The rising temperatures and rapid climate change across the globe is likely to drive 15,000 new instances of viruses being transmitted from mammals to mammals by 2070, a study published by Nature journal has predicted. This will increase the risk of new viruses infecting humans manifold, leaving room for several pandemics in the coming future, the study warned.
Several researchers have attributed the Covid-19 virus to the zoonotic transmission - passing of a previously unknown virus (Coronavirus in this case) from a wild animal to a human.
The study's co-author Colin Carlson, a global change biologist also at Georgetown, said climate change is "creating innumerable hotspots of future zoonotic risk - or present day zoonotic risk - right in our backyard. We have to acknowledge that climate change is going to be the biggest upstream driver of disease emergence, and we have to build health systems that are ready for that."
Here’s what the study predicts says about climate change and jumping of viruses across species:
1. As the temperature rises, several animal species will abandon their native places and move to cooler land where they will meet several other new species for the first time. This will give rise to virus-transmission among mammals, the study says.
2. A rise in viruses jumping between species will trigger more outbreaks like the Covid-19 pandemic, posing a serious threat to human and animal health alike, the study warns.
3. The hotspots of virus-jumping will be regions with species-rich ecosystems (particularly areas of Africa and Asia) and areas that are densely populated by humans - India and Indonesia.
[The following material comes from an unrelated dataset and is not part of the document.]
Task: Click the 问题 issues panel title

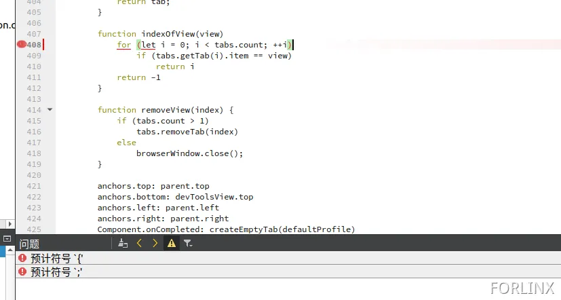Action: pos(29,244)
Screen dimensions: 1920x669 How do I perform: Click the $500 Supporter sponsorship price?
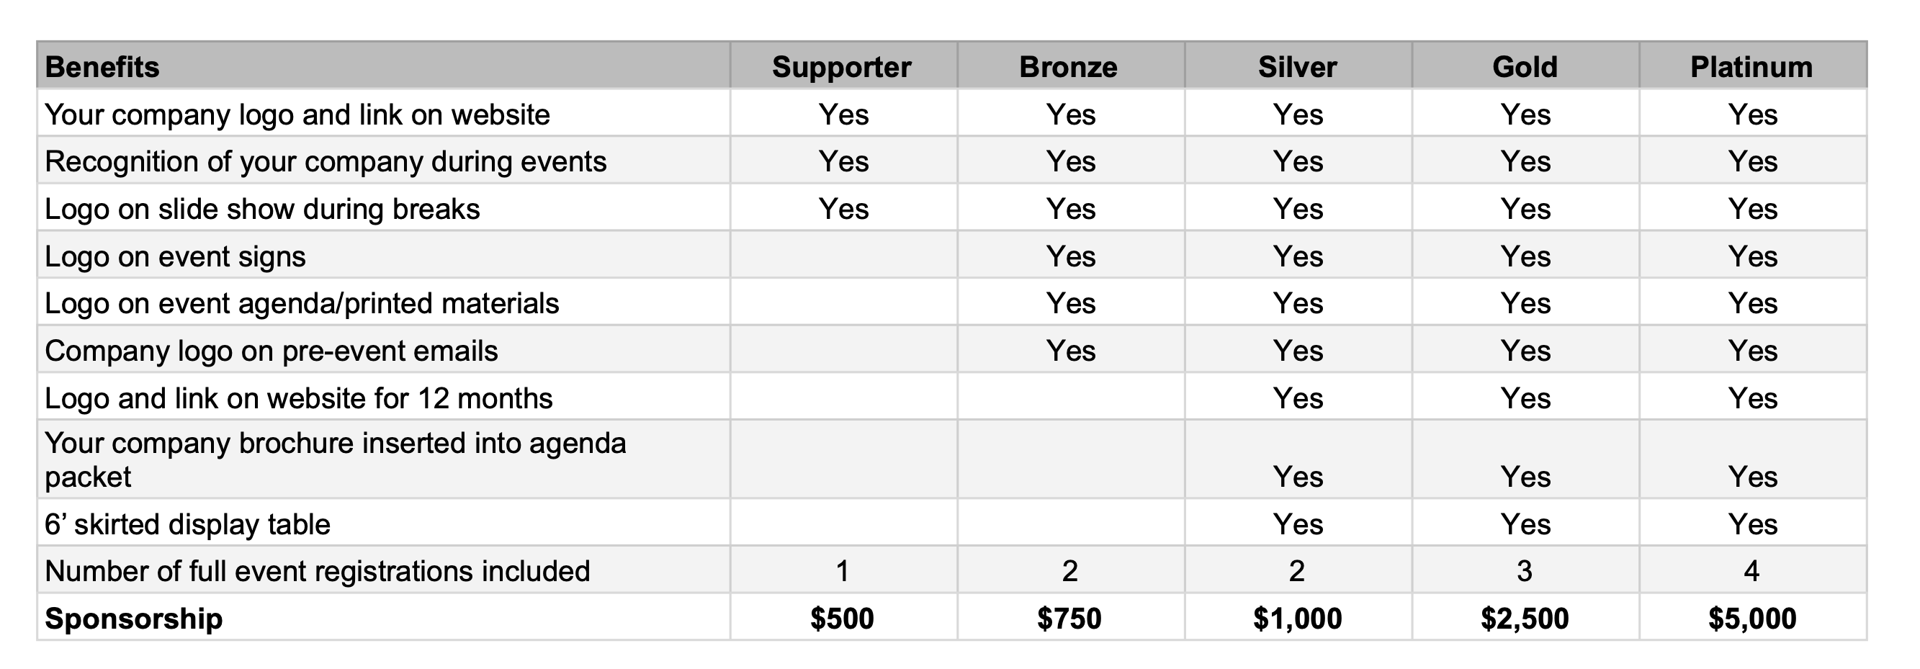click(841, 618)
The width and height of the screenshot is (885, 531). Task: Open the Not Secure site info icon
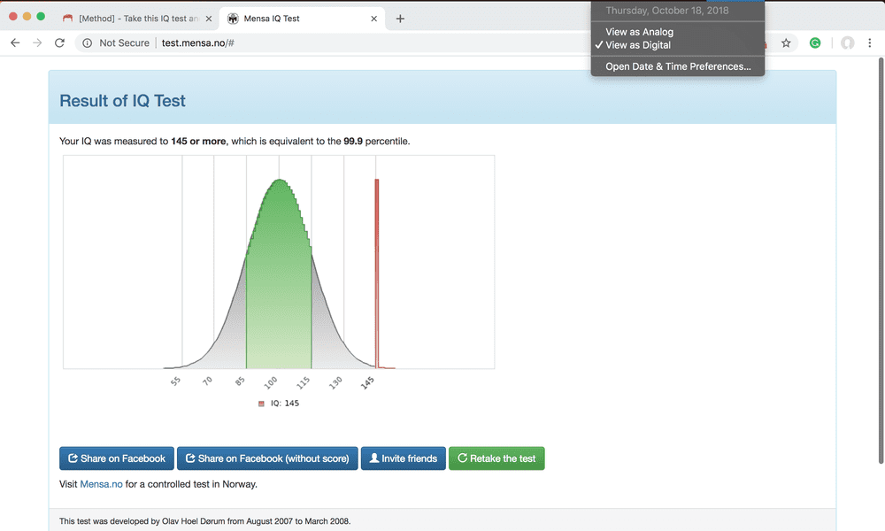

4. The transfer of viruses and pathogens from animals to humans will take place in densely populated regions of the world.
5. This process has likely already begun, and will continue even if the world acts quickly to reduce carbon emissions and poses a major threat to both animals and humans, the researchers said.
6. Thought to be part of the origins of Covid-19, bats are believed to be reservoirs of viruses and will go through virus transmission regardless of climate change.